Speaking of Apple and closed-vs-open, Apple has occasionally been known to reverse controversial decisions, eventually. Such a reversal happened today.
Earlier this year, Apple’s refusal to allow the use of third-party development platforms to create iOS applications touched off a minor furor (and an FTC investigation). Among other things, this meant that Wired Magazine would have to create an entirely separate version of its tablet magazine app for the iPad, instead of being able to create one version in a Flash-based Adobe development environment and export it for multiple platforms including the iPad.
Today, Apple has changed its mind—and its iOS Developer Program license.
In particular, we are relaxing all restrictions on the development tools used to create iOS apps, as long as the resulting apps do not download any code.

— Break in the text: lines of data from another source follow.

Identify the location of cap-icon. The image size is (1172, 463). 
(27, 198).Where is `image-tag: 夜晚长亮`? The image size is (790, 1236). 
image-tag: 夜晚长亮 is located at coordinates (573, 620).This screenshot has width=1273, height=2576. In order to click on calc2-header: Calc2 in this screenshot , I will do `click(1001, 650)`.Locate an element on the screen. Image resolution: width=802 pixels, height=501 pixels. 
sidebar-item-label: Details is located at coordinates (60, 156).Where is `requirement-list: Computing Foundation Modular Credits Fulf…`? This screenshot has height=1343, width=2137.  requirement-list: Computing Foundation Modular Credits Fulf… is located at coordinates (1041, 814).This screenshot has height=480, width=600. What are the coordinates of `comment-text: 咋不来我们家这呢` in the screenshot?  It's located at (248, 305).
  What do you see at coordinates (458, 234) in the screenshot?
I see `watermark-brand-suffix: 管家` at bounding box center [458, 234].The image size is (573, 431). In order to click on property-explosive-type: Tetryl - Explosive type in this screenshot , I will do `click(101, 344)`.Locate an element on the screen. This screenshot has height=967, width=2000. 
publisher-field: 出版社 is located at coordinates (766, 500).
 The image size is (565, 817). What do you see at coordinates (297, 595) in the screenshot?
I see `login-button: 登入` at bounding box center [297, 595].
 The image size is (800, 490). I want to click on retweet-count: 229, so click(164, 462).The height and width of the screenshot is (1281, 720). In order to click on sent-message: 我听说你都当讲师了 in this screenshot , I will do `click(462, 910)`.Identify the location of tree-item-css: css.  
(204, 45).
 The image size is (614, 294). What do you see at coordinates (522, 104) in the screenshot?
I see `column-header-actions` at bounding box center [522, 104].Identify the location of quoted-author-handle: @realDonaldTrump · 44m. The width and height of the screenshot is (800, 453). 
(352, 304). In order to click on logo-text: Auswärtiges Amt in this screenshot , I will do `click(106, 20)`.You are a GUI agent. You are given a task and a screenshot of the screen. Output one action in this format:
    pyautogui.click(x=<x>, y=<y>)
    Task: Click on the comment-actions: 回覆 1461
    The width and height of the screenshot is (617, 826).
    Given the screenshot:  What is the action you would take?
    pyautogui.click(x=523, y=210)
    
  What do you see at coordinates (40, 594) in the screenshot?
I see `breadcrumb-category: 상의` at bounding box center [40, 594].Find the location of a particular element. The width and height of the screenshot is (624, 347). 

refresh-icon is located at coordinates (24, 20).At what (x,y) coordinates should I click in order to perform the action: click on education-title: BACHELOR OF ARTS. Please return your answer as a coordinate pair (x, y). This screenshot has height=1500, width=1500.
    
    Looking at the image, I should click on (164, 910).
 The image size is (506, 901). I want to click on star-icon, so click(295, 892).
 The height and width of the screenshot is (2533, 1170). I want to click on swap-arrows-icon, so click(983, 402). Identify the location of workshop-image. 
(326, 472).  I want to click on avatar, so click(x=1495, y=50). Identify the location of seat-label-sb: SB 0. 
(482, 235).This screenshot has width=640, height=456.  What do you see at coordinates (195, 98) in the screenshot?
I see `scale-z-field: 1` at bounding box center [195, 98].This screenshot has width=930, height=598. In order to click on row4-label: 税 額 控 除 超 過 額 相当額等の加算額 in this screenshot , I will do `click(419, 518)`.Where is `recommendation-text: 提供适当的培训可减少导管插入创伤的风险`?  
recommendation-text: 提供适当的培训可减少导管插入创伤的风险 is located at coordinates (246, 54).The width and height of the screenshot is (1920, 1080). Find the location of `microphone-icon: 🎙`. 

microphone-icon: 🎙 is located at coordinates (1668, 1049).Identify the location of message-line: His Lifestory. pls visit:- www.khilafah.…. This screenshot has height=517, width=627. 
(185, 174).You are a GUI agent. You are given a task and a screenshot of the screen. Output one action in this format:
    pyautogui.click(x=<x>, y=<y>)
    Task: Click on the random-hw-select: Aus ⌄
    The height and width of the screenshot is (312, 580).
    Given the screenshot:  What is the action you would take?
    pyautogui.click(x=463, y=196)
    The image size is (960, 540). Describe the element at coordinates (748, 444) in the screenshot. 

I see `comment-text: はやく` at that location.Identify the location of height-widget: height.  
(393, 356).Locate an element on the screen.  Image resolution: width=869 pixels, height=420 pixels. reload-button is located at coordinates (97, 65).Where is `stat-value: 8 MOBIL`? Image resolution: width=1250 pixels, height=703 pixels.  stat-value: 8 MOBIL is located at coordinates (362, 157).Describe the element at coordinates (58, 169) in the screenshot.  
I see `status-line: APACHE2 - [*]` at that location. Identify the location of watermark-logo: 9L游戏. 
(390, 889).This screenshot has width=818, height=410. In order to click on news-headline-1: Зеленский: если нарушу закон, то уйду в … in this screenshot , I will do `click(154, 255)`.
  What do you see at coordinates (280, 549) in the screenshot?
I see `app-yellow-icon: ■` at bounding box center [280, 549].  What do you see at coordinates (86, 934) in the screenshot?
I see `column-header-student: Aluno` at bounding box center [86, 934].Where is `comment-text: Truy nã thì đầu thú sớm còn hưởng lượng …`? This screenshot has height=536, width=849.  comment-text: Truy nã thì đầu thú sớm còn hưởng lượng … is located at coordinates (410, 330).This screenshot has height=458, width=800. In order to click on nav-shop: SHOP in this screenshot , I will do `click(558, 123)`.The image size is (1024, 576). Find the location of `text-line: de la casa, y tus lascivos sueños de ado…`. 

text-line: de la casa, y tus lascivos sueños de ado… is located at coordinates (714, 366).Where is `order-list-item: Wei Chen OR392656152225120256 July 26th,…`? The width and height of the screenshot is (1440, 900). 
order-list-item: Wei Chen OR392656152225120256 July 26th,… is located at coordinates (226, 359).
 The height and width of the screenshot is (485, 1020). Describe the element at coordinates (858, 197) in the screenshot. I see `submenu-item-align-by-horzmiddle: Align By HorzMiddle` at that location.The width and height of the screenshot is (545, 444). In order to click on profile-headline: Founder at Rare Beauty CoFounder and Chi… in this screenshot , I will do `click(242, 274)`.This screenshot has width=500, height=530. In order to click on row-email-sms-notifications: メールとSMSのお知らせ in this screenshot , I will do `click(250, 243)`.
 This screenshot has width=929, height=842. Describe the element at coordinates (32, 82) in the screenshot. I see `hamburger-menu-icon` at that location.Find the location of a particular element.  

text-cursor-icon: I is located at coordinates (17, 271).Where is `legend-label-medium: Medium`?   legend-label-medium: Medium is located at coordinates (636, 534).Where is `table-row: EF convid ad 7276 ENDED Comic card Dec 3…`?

This should give developers the flexibility they want, while preserving the security we need.
Businessweek reports that Adobe’s stock has jumped 11% in morning trading since the announcement. It will be interesting to see if Wired will drop the separate development process for its iPad edition, and whether the changes will be noticeable from a user interface point of view.
But another part of Apple’s announcement might, in the long term, be even more meaningful:
In addition, for the first time we are publishing the App Store Review Guidelines to help developers understand how we review submitted apps. We hope it will make us more transparent and help our developers create even more successful apps for the App Store.
App developers have long been after Apple to add more openness and transparency to its somewhat arbitrary-seeming application review process, given that the current system makes it hard to know ahead of time what unguessed-at pitfalls might render all of a developer’s hard work pointless. This announcement suggests that Apple is finally getting around to it, though of course time will tell just how open the process will really become. As Gizmodo points out, even if the rules are all out in the open, it doesn’t help much if their enforcement is still arbitrary.